Irish Diaspora Run: ‘All journeys begin with a single step’

Michael Collins begins his 900km run tracing steps of Irish Famine immigrants in Canada


Irish Diaspora RunOpens in new window ]

The saying goes that all journeys begin with a single step, and at the start of this 900km run the stark simplicity of the saying resonates. I am an ultra-runner, so distance alone should not be daunting, but this Diaspora Run holds a deep personal and historical significance. In the past I ran for my country chasing medals. Now I am running for a greater historical context - to raise awareness of the tragic year of Black ‘47.

In that year, the convergence of British government policies dispossessed more Irish than in any other year of the Great Hunger. Under the directive of a newly elected prime minister, Lord Russell, the British parliament voted to end famine relief, mandating relief be carried out by absentee landlords. To shirk responsibility, landlords began a universal campaign of eviction, thus removing the obligation to feed their tenants.

Suddenly, the Irish hinterland, especially in the provinces of Munster and Connaught, swarmed with a starving army of skeletons. To make matters worse, in America, under the maritime Passenger Act, typhus stricken vessels and ships not adhering to the stricter sanitary rules were barred from entering America.

Under the growing crisis of the dispossessed, the eventual choice was to ship them to Canada, then under British control. In a cruel and desperate measure, emptied lumber-carrying ships returning to Canada were commissioned and hastily retrofitted to carry human ballasts. No regard was given to sanitary conditions or to feeding those who would make the 40-day transatlantic voyage to the eventual entry port at Grosse Île quarantine station, some 30km north of Quebec City.

READ MORE

I am beginning my run from this sobering quarantine station, or more specifically from a parking lot in sight of the island.

The evening before the run I was given a grand tour of Quebec by James Donovan of the Ancient Order of Hibernia, Joe Lonergan of the Irish Heritage Society of Quebec, Fergus Keyes of the Montreal Irish Monument Park Foundation, and Peggie Hopkins, Fergus's partner.
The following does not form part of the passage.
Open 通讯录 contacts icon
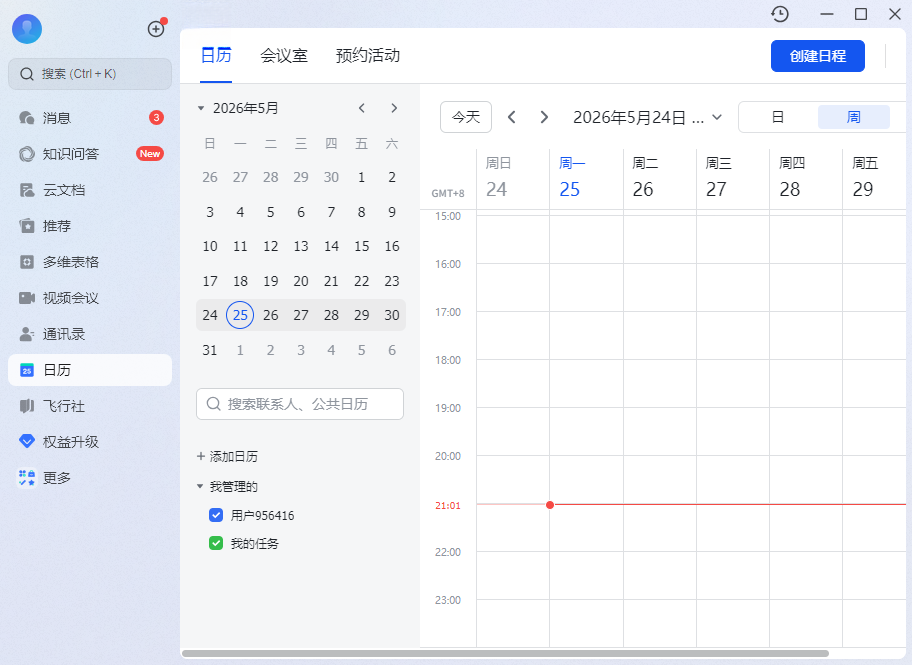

Reminiscent of Irish weather, it rained cats and dogs as we shuttled from one site to another.

What I took from the tour was a history of Quebec, but perhaps more so, in quietly observing my hosts, an appreciation of the custodial mantle those associated with history bear in preserving our collective past. A beautiful Celtic cross is situated within the old walls of Quebec across from Saint Patrick’s church. We gathered and had photographs taken by it. The funds for the cross were raised through the dogged determination of those accompanying me that day. James Donovan also coordinates the Saint Patrick’s Day parade and the essence of all things Irish emanates from himself and the quietly dignified Joe Lonergan.

The intersection of varying histories continued. We left the Celtic cross for a tour of the Plains of Abraham. On this site in 1759, the British claimed victory over the French in a battle that took a mere 20 minutes. Here again was the darkening influence and encroachment of British imperialism, but this time the advance of British forces on what was then New France.

I claim no extensive knowledge of the history, but what I gathered in questioning my hosts was that despite the imposition of British rule, somehow Quebec maintained its religion and language. From an Irish perspective, I thought this intriguing. I wanted to understand the political realities and rationale for how the conquest and life after continued without bloodshed. The history has obviously been covered, but it is an anomaly I would like to further explore at some point. The short answer given was that neither the French nor the English wanted control of a region so far north, so the victory and conquest by the British was more a psychological victory than an actual conquest.

I remained dutifully attentive to what I was being shown, but simultaneously my mind was on the visit to Grosse Île but so, too, to the ill-conceived plan to actually begin the first marathon after visiting the island. Sometimes misery and ill-planning have their own merits. I felt, in quietly submitting to a day walking and then socially drinking for much of the night before leaving at the crack of dawn to visit Grosse Île, that I was behaving like an amiable soul mindful of what this committee had so carefully planned in my honour.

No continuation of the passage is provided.